BRICS+ is a flexible international platform that initially united four countries and was later joined by South Africa. The five-letter acronym stands for five countries –  Brazil, Russia, India, China and South Africa. These countries are different in terms of culture, ideology, and economy, but they are united by ambitious economic goals and rapid GDP growth. 

Sanat Kushkumbayev

We know that the world is conventionally divided into West and East, especially now, in the era of geopolitical turbulence and confrontation. However, the agenda of these countries is different – an attempt to find a third way, that is, an alternative agenda, and create new poles of influence. In geopolitical terms, BRICS aims to create a polycentric world, and in economic terms – a more efficient and profitable development model. 

 China has a special economy. India is a dynamically developing country. It positions itself as Asia’s largest democracy. India is not trying to participate in the block confrontation but is seeking to find its own economic niche. 

 BRICS+ allows for the creation of an additional, consistent platform where Kazakhstan can promote its interests in the energy sector and the green agenda. These countries intend to create an alternative vector in which the interests of each participant will be harmonized and taken into account. Our country will be interested in taking part in various BRICS+ projects, given that this platform does not have a charter and rigid regulations. The BRICS countries are the world’s largest food producers. We may be able to contribute to global food security. 

Kazakhstan is studying a proposal to join BRICS. It will then be decided in which format we will take part in the summits of the platform. 

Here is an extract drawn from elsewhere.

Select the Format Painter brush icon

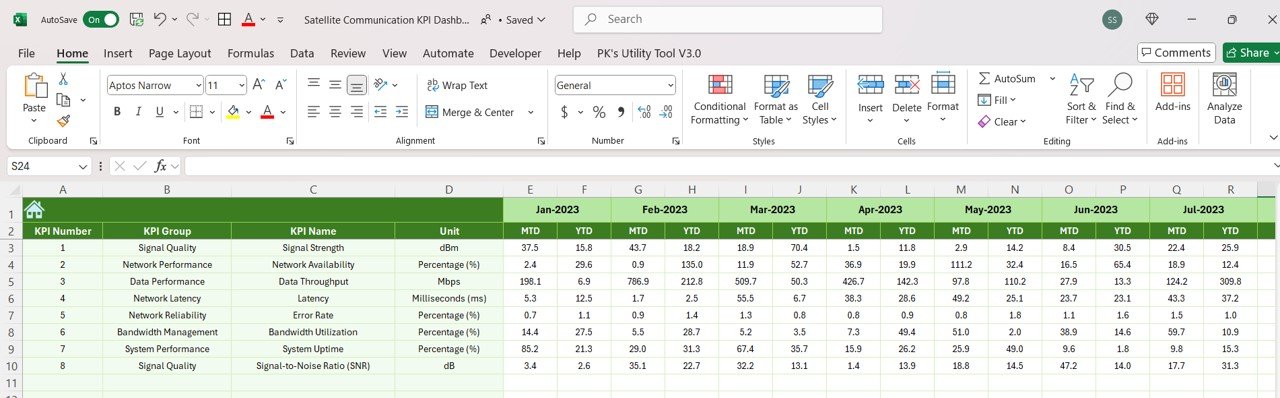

 Kazakhstan is a mid-ranking country. We are considered a dynamically developing, important country in Central Asia. We are promoting the regional agenda. Kazakhstan is a major producer and exporter of energy resources and wheat. We can solve issues in a more balanced way with mutually beneficial communication between the producer and the consumer of energy resources. If China and India are among the largest consumers of energy resources, Kazakhstan and Russia are producers. On a mutually beneficial basis, we can contribute to the in-depth development of trade and economic ties, to international food security, given that the world is on the brink of a food crisis.

This article was originally published in Kazinform.

The author is Sanat Kushkumbayev, Deputy Director of the Kazakhstan Institute for Strategic Studies under the President of Kazakhstan (KazISS). Doctor of Political Sciences.